## Task statement
Every record must be given again word for word; no picture belongs in the copy.

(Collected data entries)
◆ ◆ ◆

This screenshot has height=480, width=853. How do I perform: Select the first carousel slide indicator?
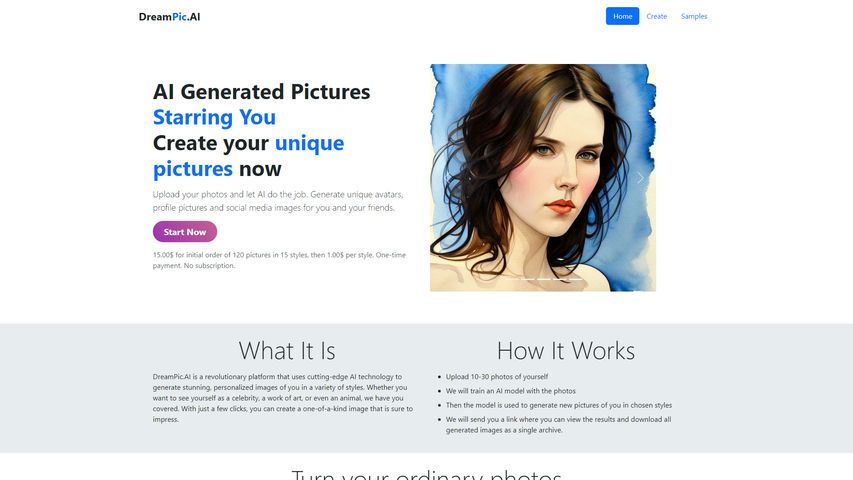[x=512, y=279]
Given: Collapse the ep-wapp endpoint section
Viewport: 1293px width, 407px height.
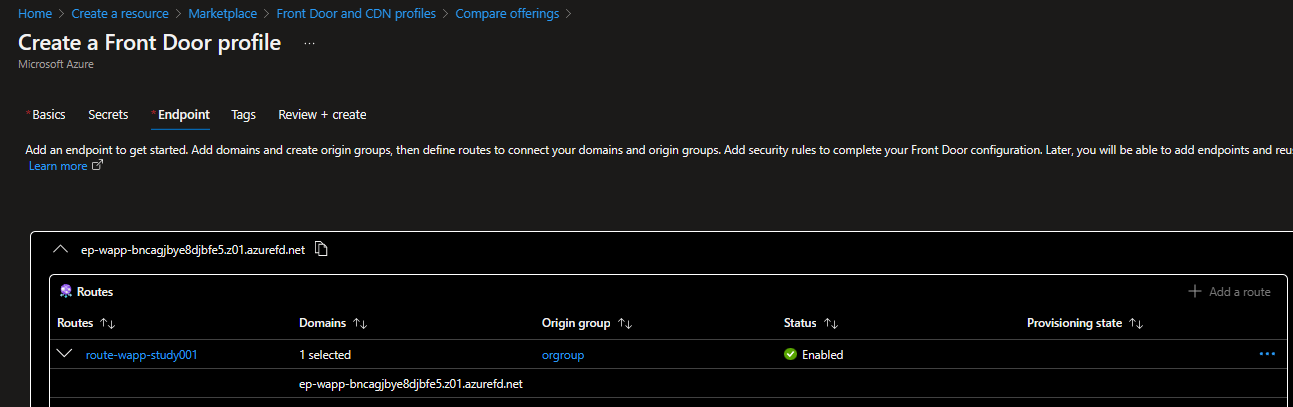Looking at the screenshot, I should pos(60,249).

◆ ◆ ◆

## Problem solution
This screenshot has height=480, width=853. How do I perform: Select the first carousel slide indicator?
[x=512, y=279]
Given: Collapse the ep-wapp endpoint section
Viewport: 1293px width, 407px height.
Looking at the screenshot, I should pos(60,249).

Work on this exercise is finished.